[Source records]
BEGIN

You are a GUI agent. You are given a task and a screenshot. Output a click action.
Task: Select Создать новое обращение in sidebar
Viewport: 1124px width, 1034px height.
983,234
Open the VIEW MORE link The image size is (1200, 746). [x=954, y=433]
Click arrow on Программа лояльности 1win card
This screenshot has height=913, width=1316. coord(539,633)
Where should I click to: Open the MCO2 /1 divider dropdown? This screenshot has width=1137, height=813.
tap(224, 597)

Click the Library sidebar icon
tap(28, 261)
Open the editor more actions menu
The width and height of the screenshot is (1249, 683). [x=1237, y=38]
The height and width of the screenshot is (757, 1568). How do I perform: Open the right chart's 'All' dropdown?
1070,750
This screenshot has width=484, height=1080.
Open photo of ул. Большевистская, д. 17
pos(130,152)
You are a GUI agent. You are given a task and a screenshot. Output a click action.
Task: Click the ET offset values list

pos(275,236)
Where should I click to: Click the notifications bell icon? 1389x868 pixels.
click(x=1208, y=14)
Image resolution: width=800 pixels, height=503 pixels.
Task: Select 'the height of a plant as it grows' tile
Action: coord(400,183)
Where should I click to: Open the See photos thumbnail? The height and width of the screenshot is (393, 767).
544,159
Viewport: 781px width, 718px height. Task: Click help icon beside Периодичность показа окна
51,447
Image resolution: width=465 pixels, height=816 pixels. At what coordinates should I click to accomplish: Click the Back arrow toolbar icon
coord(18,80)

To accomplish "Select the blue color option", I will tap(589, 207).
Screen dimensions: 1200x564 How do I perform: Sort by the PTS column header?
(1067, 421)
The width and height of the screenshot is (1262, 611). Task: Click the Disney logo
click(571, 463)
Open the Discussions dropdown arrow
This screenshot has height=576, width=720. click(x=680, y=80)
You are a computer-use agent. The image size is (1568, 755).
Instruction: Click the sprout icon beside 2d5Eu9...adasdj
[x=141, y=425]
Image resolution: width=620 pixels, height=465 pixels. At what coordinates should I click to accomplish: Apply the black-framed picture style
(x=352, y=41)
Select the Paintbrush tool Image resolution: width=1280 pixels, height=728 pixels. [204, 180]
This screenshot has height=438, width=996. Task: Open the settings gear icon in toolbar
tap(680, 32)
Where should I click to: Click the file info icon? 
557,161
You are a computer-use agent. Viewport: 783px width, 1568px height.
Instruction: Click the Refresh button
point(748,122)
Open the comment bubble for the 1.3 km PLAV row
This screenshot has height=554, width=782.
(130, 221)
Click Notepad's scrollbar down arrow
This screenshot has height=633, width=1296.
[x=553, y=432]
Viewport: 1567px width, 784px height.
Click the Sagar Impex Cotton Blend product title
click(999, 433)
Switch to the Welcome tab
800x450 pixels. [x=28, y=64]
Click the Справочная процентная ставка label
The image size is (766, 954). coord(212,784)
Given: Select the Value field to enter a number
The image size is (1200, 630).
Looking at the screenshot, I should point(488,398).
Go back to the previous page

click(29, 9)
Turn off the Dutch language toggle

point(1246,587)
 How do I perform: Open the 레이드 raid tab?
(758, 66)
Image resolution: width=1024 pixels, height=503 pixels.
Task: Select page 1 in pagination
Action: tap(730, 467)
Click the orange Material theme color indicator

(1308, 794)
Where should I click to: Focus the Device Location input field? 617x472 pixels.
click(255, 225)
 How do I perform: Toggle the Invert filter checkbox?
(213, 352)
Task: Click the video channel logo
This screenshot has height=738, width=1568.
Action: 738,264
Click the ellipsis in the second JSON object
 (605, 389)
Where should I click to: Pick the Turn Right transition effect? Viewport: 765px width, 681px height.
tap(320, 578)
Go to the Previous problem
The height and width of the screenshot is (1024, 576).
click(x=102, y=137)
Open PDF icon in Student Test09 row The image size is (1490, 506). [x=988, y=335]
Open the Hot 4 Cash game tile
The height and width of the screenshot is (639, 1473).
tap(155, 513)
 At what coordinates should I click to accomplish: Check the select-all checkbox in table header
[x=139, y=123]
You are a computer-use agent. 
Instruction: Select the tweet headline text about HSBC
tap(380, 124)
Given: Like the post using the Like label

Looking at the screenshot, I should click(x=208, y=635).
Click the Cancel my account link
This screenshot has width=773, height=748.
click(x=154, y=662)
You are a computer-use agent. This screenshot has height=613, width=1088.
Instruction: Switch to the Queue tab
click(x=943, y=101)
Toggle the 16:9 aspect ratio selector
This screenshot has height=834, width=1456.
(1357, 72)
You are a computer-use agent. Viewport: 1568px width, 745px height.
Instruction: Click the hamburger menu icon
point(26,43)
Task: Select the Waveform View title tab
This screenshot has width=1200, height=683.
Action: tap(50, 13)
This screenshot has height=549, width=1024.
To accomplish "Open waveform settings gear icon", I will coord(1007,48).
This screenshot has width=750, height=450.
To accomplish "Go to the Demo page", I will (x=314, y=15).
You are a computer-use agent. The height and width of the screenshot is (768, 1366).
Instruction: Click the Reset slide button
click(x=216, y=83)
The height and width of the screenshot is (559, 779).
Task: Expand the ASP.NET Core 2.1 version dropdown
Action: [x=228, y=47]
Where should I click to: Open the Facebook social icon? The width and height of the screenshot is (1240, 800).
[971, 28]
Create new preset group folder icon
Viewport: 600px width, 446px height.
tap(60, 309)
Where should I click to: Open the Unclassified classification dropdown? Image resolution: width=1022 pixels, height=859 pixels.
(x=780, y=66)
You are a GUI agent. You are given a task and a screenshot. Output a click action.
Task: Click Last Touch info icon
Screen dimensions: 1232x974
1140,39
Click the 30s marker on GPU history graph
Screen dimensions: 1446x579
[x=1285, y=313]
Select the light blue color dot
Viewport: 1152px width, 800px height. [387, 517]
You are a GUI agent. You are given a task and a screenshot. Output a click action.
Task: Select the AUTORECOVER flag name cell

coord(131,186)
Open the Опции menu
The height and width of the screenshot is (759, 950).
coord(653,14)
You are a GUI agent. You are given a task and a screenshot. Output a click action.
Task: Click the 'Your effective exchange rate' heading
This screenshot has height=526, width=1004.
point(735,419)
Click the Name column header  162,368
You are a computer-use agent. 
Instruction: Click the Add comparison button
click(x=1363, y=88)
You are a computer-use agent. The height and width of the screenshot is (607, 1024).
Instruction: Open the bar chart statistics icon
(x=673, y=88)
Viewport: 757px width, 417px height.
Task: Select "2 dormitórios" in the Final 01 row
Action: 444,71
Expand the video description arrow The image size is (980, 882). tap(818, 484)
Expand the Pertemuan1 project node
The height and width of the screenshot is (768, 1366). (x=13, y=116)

END

[DESCRIPTION OF THE TASK]: Every line above from the line with "Instruction: Click the Reset slide button" to the line with "Open the Опции menu", inclusive, must be returned exactly; no other line belongs in the reply.

[ANSWER SECTION]:
Instruction: Click the Reset slide button
click(x=216, y=83)
The height and width of the screenshot is (559, 779).
Task: Expand the ASP.NET Core 2.1 version dropdown
Action: [x=228, y=47]
Where should I click to: Open the Facebook social icon? The width and height of the screenshot is (1240, 800).
[971, 28]
Create new preset group folder icon
Viewport: 600px width, 446px height.
tap(60, 309)
Where should I click to: Open the Unclassified classification dropdown? Image resolution: width=1022 pixels, height=859 pixels.
(x=780, y=66)
You are a GUI agent. You are given a task and a screenshot. Output a click action.
Task: Click Last Touch info icon
Screen dimensions: 1232x974
1140,39
Click the 30s marker on GPU history graph
Screen dimensions: 1446x579
[x=1285, y=313]
Select the light blue color dot
Viewport: 1152px width, 800px height. [387, 517]
You are a GUI agent. You are given a task and a screenshot. Output a click action.
Task: Select the AUTORECOVER flag name cell

coord(131,186)
Open the Опции menu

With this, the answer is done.